## YOUR TASK
Return the full listing character for character, without its pictures.

--- SOURCE DATA ---

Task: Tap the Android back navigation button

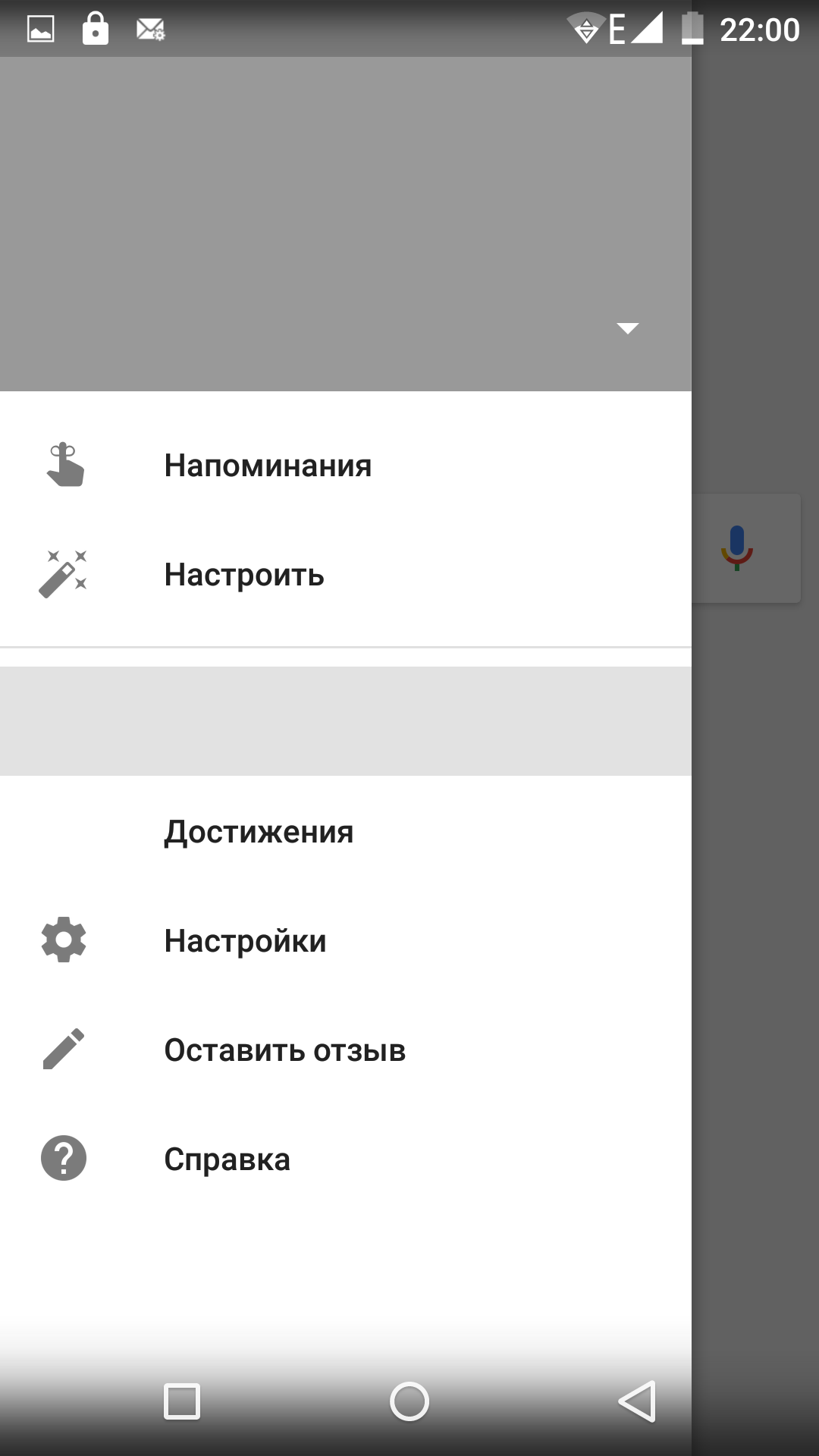Action: click(x=637, y=1401)
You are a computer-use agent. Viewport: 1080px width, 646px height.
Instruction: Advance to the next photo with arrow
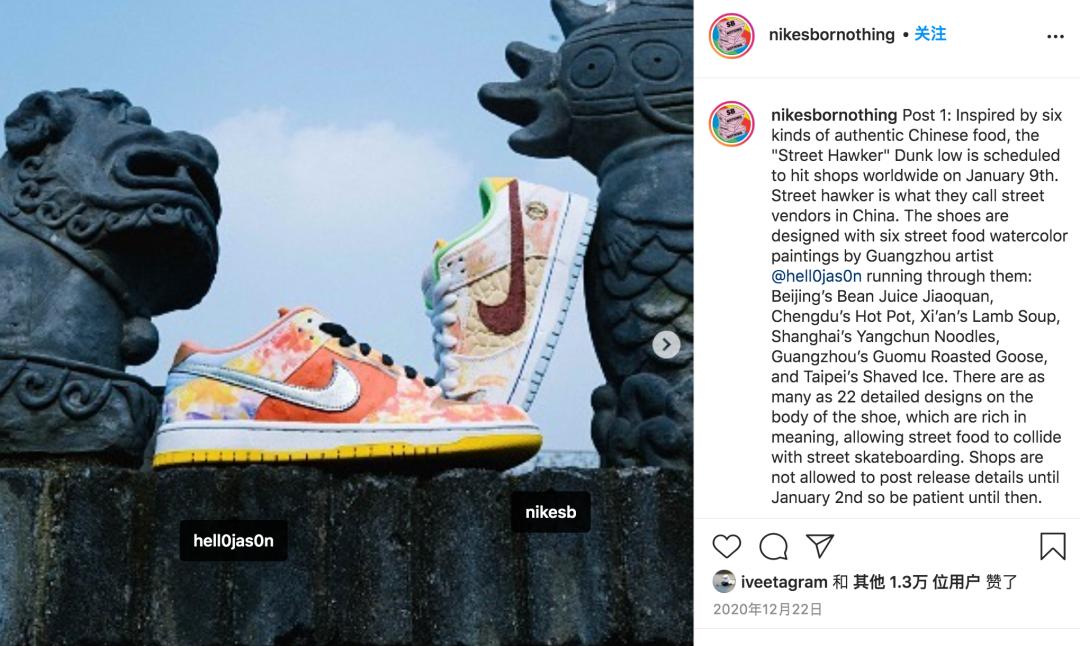[666, 344]
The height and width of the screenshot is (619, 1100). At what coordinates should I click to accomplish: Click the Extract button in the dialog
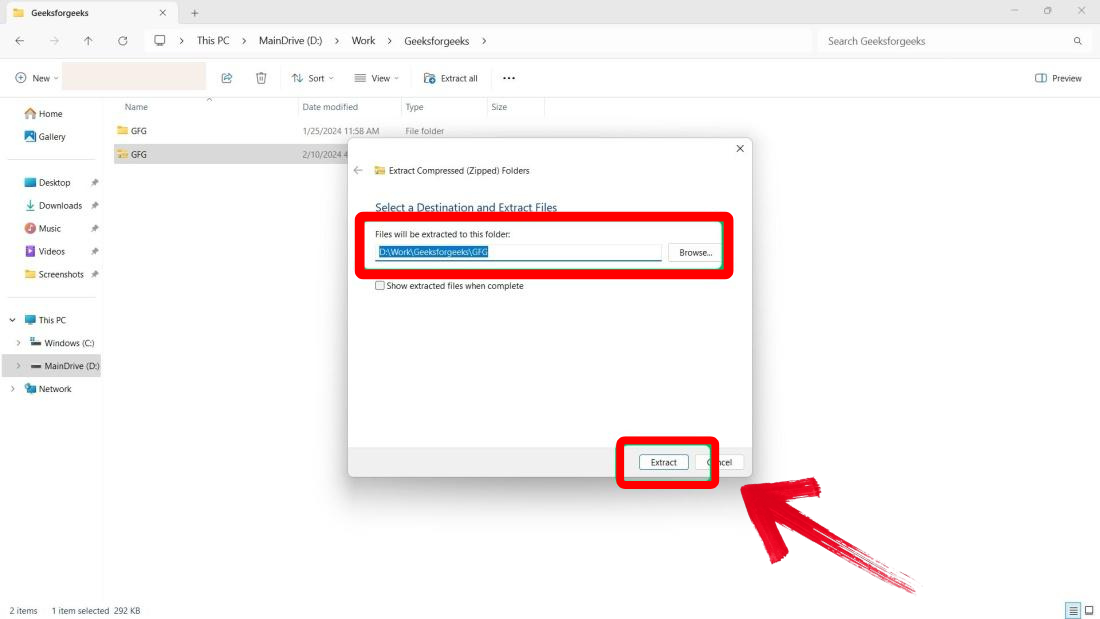[663, 462]
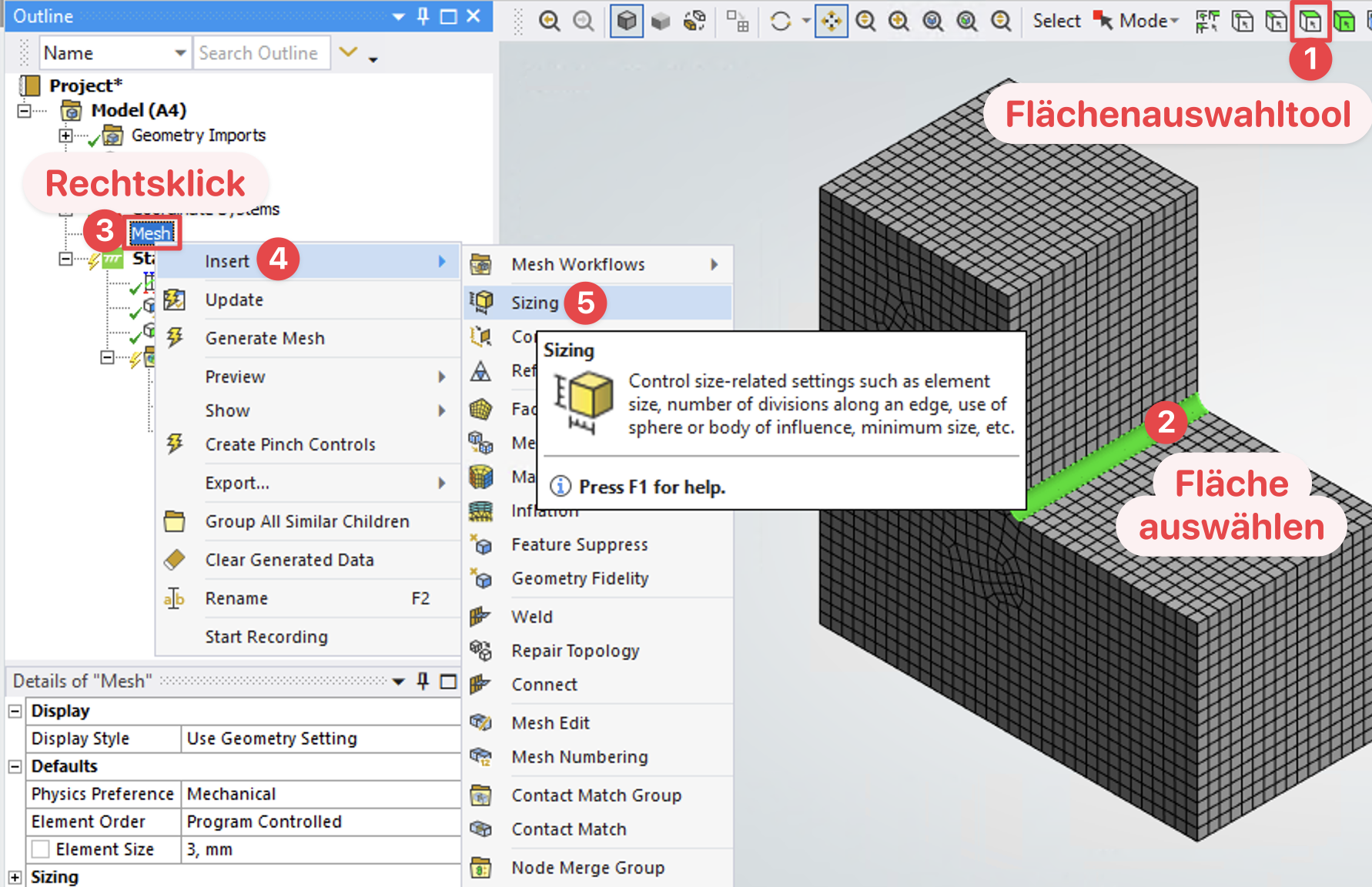Image resolution: width=1372 pixels, height=887 pixels.
Task: Click the Rotate tool icon
Action: coord(781,22)
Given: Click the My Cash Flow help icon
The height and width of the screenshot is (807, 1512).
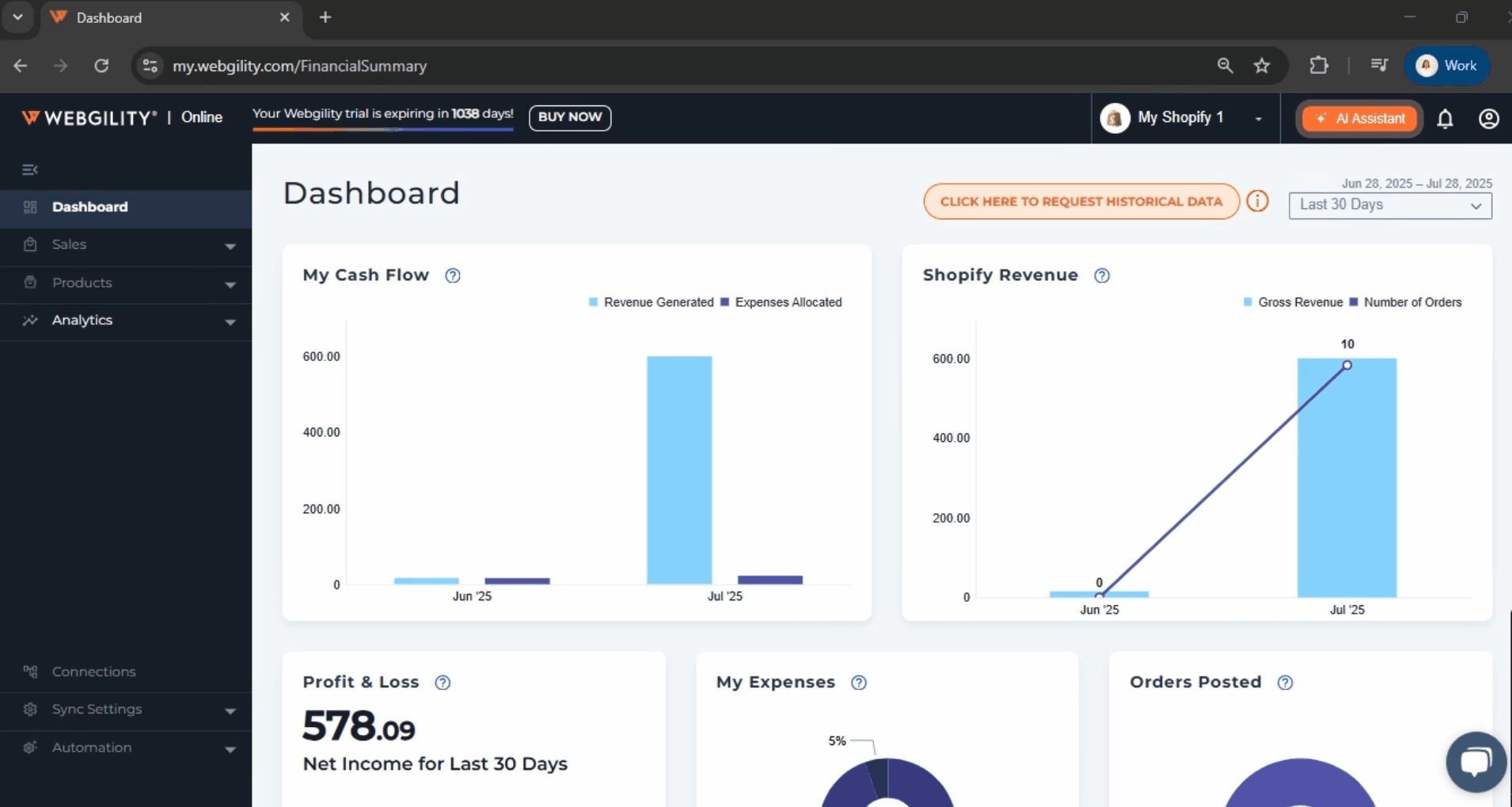Looking at the screenshot, I should pyautogui.click(x=452, y=276).
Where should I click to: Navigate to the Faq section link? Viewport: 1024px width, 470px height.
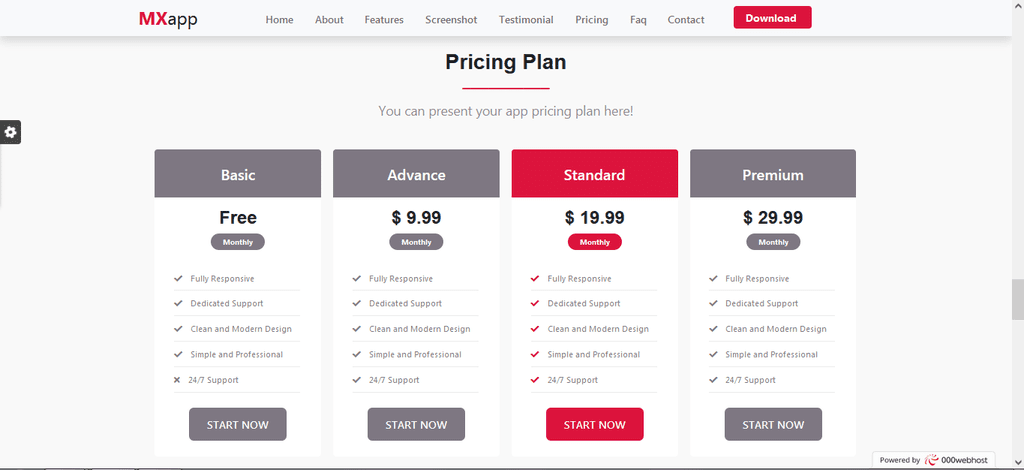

---

## RESPONSE
Task: Tap the Android back navigation button

Action: click(x=637, y=1401)
You are a computer-use agent. Viewport: 1080px width, 646px height.
Instruction: Advance to the next photo with arrow
[666, 344]
The height and width of the screenshot is (619, 1100). At what coordinates should I click to accomplish: Click the Extract button in the dialog
[663, 462]
Image resolution: width=1372 pixels, height=887 pixels.
Task: Click the Rotate tool icon
Action: coord(781,22)
Given: Click the My Cash Flow help icon
The height and width of the screenshot is (807, 1512).
Looking at the screenshot, I should pyautogui.click(x=452, y=276).
Where should I click to: Navigate to the Faq section link? Viewport: 1024px width, 470px height.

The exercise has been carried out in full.